Burlington International Airport is the most convenient airport for those traveling to the central and northern parts of the state. Consider landing at Bradley Airport near Hartford, Connecticut, if you plan to explore the south.
Vermont is famous for its bed-and-breakfast culture. Book well in advance if you plan to travel during peak foliage season. Otherwise, there are good AirBnB and hotel options, particularly near ski resorts.
Time of Year
June through October is the heart of the best riding season. Go before May, and you'll get to play in the mud; visit after October, and you might be able to play in the snow—or mud. Of course, from mid-September until late October, depending on the year and your location, there are plentiful world-class leaf-peeping opportunities.
If your focus is to ride everything, including the most rugged Vermont pavé, bring a gravel bike fitted with a minimum of 42mm tires (ideally, the bigger the better). If you’re sticking to the plush dirt, which can be smoother than pavement, an all-road or gravel bike with a 30-35mm tire would be plenty. There’s also a ton of great road riding, including the state’s six “gaps” across the heart of the Green Mountain range that are challenging and rewarding in their own right.
Be equipped with a large range of gears (at least a 1:1 low gear, but preferably more); the climbs will be steep and plentiful. Bring a bar bag or hydration pack to carry food and water; small villages can be few and far between, and some general stores have limited hours. If you have the option, consider bringing a compact water filter or filter bottle and replenish on the go.
During the summer, various bug species can get a bit pesky. Consider insect repellant, or plan on never stopping! In the fall, bring all the clothing, including a waterproof, durable, dark-colored jacket that will hide the mud spray.
Recommended Food Stops
Vermont is home to an incredible food culture. Whether it's small-batch cheese farms you fancy, craft beer you crave, or homegrown maple creemees you seek, the choices—not to mention the incredible flavors—are abundant.

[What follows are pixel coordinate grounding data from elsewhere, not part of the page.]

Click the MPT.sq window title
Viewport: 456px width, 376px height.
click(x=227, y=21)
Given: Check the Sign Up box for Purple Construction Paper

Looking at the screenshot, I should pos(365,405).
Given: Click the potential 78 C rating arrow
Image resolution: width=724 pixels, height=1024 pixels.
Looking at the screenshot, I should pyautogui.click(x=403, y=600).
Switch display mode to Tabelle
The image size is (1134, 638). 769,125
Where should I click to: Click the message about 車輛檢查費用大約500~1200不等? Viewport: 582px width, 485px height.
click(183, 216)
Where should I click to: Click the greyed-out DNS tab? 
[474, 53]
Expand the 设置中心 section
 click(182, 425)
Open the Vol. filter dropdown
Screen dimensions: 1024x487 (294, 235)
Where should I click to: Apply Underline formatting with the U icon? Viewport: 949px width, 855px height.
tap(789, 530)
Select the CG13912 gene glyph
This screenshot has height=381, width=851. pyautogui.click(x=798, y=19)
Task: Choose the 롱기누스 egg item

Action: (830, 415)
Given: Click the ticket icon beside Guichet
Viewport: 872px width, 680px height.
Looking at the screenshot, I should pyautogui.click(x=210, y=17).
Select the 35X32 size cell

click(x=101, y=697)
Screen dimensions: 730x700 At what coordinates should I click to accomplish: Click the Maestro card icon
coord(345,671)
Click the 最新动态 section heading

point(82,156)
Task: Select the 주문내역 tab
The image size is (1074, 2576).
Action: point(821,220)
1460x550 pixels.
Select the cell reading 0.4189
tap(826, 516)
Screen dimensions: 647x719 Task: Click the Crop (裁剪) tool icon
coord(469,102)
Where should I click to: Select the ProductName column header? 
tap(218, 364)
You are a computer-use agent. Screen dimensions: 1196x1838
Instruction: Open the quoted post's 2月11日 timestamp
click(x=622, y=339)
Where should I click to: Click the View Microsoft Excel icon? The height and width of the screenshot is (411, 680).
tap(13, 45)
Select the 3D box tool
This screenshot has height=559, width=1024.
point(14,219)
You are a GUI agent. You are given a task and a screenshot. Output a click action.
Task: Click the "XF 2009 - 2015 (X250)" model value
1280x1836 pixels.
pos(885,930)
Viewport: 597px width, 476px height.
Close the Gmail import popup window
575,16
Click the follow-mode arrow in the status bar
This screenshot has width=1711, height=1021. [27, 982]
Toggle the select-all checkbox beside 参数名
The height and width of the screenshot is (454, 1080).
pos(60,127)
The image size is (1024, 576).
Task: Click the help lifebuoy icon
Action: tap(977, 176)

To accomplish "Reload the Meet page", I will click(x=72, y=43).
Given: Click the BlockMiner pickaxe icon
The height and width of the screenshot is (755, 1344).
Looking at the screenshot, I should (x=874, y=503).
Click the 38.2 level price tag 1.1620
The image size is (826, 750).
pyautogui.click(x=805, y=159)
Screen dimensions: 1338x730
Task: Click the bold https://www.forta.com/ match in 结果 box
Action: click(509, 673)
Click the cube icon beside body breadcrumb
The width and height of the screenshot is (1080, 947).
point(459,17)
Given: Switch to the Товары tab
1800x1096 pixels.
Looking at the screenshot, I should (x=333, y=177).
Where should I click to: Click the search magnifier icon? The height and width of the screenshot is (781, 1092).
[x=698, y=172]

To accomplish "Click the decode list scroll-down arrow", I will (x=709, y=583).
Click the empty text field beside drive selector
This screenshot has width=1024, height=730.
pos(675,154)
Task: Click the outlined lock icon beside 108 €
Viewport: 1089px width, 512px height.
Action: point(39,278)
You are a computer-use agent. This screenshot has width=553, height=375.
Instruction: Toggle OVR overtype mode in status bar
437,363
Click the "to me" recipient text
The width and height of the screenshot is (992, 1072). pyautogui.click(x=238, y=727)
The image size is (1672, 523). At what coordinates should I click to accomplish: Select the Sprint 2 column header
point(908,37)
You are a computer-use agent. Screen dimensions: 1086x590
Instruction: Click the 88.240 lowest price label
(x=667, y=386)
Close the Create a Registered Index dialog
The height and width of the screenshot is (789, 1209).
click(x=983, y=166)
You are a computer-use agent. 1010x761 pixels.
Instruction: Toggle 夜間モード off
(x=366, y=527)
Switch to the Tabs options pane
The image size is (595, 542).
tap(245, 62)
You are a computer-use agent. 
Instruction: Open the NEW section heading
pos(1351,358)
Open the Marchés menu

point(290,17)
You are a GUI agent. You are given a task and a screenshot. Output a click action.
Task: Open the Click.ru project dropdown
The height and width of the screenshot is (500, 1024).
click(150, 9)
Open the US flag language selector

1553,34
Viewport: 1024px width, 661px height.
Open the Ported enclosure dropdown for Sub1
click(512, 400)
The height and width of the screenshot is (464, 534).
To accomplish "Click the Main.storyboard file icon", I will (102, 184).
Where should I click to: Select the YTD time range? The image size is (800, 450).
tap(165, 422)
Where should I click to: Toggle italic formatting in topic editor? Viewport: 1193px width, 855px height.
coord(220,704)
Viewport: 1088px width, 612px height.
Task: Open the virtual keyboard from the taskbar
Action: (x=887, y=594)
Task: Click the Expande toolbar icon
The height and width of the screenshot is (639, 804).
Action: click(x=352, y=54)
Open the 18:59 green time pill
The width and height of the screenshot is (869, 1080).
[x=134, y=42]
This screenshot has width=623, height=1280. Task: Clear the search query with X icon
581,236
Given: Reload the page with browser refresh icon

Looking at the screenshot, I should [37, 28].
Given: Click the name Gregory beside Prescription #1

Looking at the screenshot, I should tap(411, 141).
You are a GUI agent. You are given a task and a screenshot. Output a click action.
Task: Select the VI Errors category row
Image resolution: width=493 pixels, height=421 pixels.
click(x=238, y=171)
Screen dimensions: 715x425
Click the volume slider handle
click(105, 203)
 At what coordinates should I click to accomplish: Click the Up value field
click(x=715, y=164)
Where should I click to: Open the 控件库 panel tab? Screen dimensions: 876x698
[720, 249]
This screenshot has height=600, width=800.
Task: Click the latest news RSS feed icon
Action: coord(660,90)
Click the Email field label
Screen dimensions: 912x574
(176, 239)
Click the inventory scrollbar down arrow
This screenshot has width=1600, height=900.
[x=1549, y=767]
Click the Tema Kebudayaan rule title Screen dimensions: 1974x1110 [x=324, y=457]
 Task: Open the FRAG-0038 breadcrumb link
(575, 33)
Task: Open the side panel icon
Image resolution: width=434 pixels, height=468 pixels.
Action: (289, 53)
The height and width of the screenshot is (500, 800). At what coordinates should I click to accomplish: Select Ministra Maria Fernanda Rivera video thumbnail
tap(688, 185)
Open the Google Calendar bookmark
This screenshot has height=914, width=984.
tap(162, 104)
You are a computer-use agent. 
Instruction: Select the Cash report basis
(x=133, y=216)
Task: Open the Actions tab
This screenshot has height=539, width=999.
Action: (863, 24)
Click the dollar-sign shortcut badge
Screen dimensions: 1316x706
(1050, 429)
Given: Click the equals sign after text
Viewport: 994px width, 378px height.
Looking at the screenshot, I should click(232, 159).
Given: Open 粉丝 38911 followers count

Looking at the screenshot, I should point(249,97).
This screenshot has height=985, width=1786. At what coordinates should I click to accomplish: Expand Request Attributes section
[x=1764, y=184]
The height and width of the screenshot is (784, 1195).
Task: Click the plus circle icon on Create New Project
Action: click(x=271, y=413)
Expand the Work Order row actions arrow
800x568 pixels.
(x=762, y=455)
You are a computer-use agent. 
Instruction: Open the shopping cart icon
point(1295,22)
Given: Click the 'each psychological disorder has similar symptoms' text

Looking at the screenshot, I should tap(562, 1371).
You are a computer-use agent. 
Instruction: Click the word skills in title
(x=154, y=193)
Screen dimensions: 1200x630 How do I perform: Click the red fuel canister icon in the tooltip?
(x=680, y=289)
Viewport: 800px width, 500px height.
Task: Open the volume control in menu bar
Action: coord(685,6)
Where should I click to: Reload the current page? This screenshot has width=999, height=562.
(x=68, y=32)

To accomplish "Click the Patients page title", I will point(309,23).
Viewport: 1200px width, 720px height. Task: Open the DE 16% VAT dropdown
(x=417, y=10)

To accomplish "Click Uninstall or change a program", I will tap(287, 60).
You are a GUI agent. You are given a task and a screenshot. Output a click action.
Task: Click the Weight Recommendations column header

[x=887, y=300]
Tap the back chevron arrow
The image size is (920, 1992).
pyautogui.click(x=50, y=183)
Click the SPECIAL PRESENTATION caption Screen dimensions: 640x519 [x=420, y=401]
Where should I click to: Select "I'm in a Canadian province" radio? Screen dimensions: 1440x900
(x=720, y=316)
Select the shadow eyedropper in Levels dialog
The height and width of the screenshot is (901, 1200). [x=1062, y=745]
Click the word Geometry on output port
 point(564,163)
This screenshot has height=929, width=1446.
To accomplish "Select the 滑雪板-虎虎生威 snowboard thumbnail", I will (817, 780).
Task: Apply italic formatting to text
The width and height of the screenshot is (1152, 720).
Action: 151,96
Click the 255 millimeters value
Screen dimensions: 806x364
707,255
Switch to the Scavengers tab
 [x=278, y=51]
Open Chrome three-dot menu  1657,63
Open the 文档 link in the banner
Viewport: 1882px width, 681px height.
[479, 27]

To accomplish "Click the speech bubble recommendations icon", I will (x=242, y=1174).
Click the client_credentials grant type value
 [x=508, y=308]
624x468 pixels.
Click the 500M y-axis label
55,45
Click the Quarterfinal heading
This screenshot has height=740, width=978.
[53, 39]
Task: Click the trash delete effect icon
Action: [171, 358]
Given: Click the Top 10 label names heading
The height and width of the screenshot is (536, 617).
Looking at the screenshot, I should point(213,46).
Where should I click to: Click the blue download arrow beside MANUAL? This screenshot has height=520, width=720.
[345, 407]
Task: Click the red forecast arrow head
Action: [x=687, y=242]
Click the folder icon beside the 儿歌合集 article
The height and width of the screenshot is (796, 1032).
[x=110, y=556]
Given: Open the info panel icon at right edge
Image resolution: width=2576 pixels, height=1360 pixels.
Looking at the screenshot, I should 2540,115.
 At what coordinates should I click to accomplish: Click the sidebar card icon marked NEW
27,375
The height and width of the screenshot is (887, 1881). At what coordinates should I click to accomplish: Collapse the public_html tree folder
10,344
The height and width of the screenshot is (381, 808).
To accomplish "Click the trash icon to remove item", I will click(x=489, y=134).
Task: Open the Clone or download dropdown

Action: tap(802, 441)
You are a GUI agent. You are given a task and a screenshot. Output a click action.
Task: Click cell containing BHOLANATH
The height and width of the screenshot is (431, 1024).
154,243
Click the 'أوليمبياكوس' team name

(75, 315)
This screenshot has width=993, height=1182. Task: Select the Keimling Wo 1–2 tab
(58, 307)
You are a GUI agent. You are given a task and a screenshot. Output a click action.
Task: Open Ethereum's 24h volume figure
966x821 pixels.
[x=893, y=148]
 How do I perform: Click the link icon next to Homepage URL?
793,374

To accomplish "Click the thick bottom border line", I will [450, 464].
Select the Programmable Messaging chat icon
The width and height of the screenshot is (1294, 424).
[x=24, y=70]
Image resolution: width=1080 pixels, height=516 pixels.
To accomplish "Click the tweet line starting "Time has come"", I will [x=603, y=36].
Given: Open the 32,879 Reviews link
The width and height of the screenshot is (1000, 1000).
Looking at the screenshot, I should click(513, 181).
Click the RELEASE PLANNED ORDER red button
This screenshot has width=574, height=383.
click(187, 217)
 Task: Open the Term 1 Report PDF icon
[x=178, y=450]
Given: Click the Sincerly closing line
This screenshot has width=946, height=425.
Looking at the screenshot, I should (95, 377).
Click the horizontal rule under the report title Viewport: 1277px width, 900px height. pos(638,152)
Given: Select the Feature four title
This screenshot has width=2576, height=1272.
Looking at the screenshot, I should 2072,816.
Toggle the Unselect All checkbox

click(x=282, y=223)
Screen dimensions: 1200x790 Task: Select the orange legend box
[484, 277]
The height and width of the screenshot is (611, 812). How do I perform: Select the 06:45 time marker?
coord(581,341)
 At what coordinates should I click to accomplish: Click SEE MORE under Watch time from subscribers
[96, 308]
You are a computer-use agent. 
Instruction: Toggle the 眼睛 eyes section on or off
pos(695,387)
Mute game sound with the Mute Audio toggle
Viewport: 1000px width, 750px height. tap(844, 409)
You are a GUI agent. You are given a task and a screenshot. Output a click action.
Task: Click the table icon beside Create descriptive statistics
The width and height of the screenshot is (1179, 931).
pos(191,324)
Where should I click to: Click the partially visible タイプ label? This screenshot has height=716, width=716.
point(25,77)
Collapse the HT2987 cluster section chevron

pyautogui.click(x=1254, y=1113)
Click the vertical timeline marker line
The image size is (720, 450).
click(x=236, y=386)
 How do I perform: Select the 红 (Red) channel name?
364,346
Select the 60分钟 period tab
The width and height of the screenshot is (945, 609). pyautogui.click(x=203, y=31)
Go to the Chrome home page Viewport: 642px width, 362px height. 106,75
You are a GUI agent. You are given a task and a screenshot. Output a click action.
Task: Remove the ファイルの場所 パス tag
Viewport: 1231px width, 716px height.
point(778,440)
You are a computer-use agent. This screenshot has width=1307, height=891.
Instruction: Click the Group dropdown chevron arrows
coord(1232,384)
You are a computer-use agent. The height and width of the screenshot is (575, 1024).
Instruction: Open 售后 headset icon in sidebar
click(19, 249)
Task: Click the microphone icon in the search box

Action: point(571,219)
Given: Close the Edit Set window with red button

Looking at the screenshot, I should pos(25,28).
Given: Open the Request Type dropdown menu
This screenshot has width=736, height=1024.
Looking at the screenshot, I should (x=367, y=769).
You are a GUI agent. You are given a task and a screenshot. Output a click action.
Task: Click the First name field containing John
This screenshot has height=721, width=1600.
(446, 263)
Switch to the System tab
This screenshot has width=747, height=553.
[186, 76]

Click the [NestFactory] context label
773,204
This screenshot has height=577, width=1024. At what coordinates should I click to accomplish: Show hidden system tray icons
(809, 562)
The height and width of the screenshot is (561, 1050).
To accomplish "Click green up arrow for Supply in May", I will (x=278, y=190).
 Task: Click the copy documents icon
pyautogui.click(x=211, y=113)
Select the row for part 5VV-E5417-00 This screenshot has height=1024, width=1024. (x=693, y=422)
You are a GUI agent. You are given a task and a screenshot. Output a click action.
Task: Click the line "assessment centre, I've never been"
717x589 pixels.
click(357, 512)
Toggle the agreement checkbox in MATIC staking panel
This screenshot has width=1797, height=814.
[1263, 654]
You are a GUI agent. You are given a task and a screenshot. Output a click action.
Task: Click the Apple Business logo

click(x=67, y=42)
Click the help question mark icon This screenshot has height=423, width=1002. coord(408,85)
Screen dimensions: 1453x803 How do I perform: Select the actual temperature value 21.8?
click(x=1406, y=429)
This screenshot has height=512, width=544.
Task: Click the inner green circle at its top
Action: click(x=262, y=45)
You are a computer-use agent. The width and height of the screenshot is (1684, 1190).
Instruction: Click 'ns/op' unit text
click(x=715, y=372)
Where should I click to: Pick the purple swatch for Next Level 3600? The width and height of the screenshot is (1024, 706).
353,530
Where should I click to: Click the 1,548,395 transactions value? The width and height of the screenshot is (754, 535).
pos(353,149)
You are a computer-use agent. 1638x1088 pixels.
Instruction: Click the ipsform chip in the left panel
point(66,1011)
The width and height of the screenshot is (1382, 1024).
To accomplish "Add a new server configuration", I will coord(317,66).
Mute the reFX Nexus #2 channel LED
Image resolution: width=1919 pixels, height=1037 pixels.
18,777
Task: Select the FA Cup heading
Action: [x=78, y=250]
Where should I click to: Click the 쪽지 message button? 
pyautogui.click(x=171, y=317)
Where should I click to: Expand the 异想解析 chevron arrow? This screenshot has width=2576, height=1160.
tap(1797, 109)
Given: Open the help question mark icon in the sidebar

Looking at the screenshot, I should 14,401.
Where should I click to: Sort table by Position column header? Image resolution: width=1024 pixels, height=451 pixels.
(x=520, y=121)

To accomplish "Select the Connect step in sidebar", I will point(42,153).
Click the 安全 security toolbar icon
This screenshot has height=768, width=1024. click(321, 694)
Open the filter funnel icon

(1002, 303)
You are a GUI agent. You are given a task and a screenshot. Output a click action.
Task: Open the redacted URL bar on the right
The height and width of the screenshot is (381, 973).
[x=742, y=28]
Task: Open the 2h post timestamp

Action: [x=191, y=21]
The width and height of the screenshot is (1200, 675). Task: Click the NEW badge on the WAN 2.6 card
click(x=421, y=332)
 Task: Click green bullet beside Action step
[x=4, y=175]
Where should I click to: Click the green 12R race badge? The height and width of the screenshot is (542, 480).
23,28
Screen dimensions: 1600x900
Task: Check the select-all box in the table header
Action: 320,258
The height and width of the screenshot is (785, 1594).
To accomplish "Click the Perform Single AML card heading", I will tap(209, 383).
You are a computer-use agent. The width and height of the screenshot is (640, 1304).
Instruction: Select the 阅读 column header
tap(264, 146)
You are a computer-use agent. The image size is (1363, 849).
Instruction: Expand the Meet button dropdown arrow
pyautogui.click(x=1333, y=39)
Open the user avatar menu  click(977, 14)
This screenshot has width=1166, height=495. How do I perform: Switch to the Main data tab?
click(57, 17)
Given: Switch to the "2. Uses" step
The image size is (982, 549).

Be on the lookout for many of these small, family-owned businesses, as they're often tucked away in inconspicuous settings. Vermont's unique road signs are often helpful in finding off-the-beaten-track attractions.
Vermont is home to some incredible gravel races: Rasputitsa, Vermont Overland, Rooted Vermont, and the Guilford Gravel Grinder are a few of the state’s best. Their courses offer a perfect sampling from each respective part of the state.
For some of the best riding in New England, consider the Deerfield Dirt-Road Randonnee (D2R2), which traverses northern Massachusetts and southern Vermont. The event is described by many as one of the hardest, most beautiful, most traffic-free, most fun rides that they’ve ever done because it takes advantage of what that part of the world has to offer: the narrowest, oldest, twistiest, quietest, and most scenic roads available.